Una verdadera herbaria que se entristece por las mermas de las plantas y los bosques. Todavía recuerda sobre la terapéutica para sanar el alma, cuerpo y sentidos de la vida. Yo pensé en la crisis climática, la falta de cumplimiento de la ley sobre los territorios y la lucha de mis viejos amigos botánicos. Siguió diciendo que a nuestros ojos, los montes se hicieron pueblos. Sentí desconsuelo, se nos van de las manos tantas especies botánicas y terapéuticas valiosas para curarnos. Salí del lugar con mucha nostalgia y pensando en dichos relatos.

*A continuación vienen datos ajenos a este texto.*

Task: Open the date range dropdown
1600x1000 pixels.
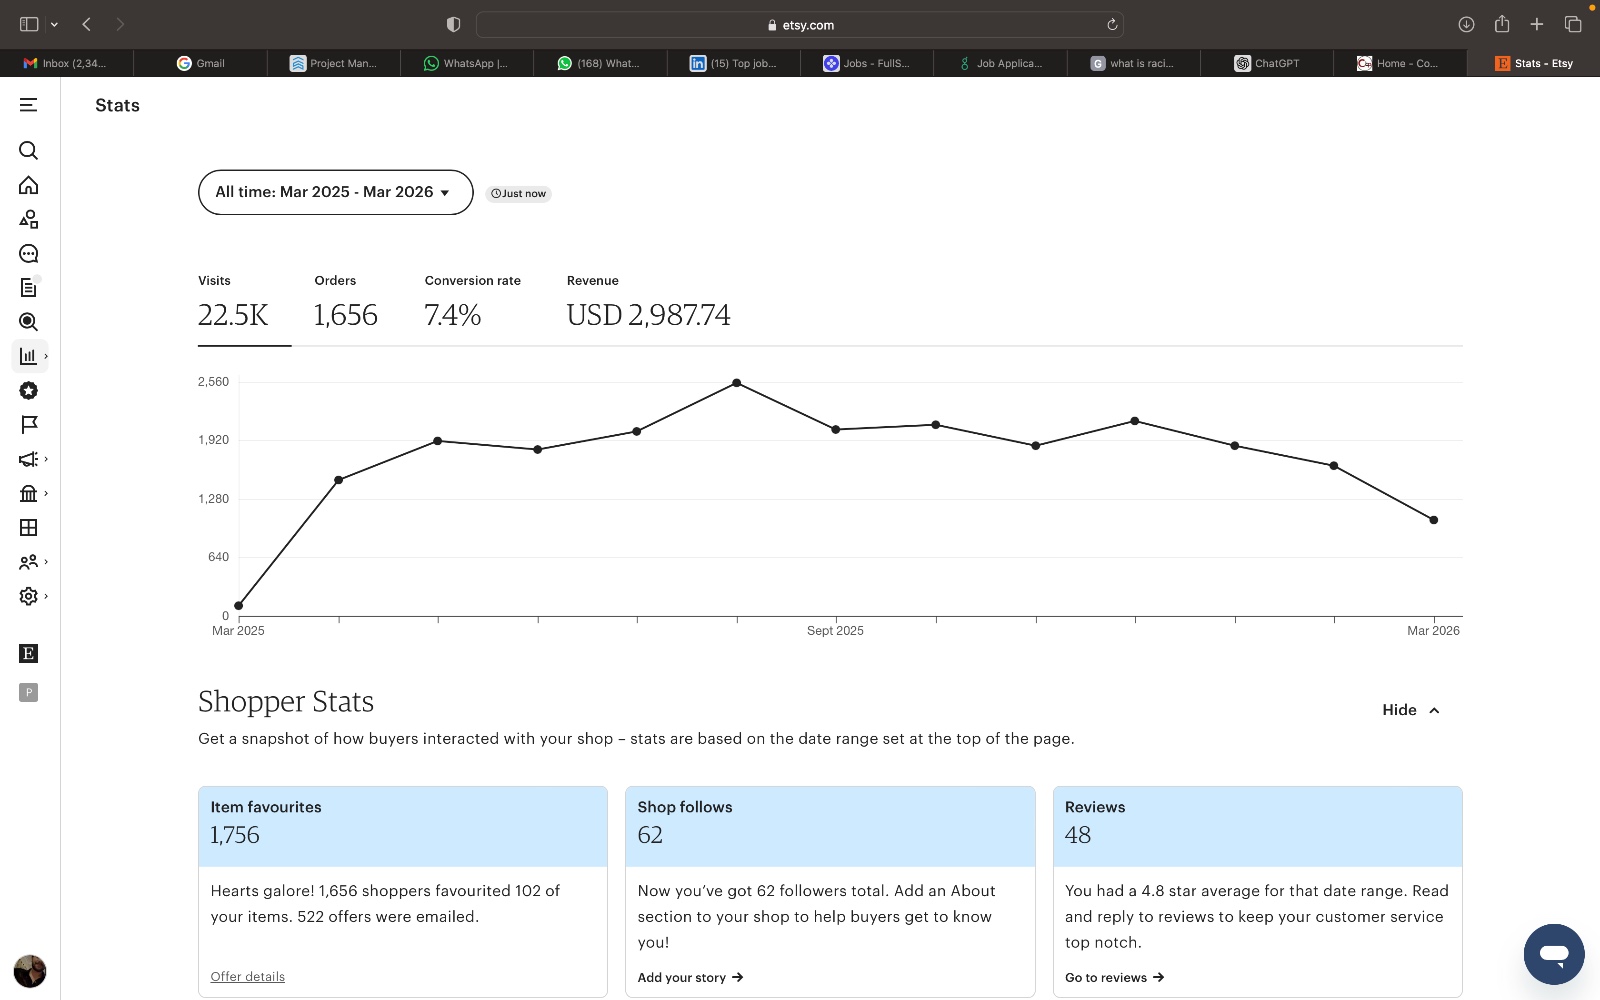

En el hoy, la política es solo extractivismo y el uso intensivo de combustibles fósiles. Cada año se desechan los móviles, los jóvenes se preocupan más por la imagen de su cuerpo. Otros, simplemente odian y tienen con ellos un portafolio de guerra. ¿Los diálogos con la tierra se acabaron? Creo que es la apuesta que están asumiendo, los hombres que gobiernan el mundo. Eso me duele. Mientras a María se la lleva el tiempo, abriendo sus manos. Ella habla con las plantas y creen que la comunidad se tiene que apegar a la naturaleza.
Las lluvias nublaron mis ojos en el camino. Quizás no pueda estrechar sus manos de nuevo, ni sentir su esperanza. Son mis dolores, en los finales de una estación. Doña María habla desde su corazón. Entre ella y yo tejemos historias, como si quisiéramos que el nuevo colchón ortopédico ahuyente los malos sueños de la ciudad. Tejo estas líneas y me preguntó si el amor tendría los secretos para frenar las patas del animal urbano. Gracias a Dios, María forma parte de un océano de voces comunitarias que claman milagros en los lugares de abrazos y de sonrisa y de montes.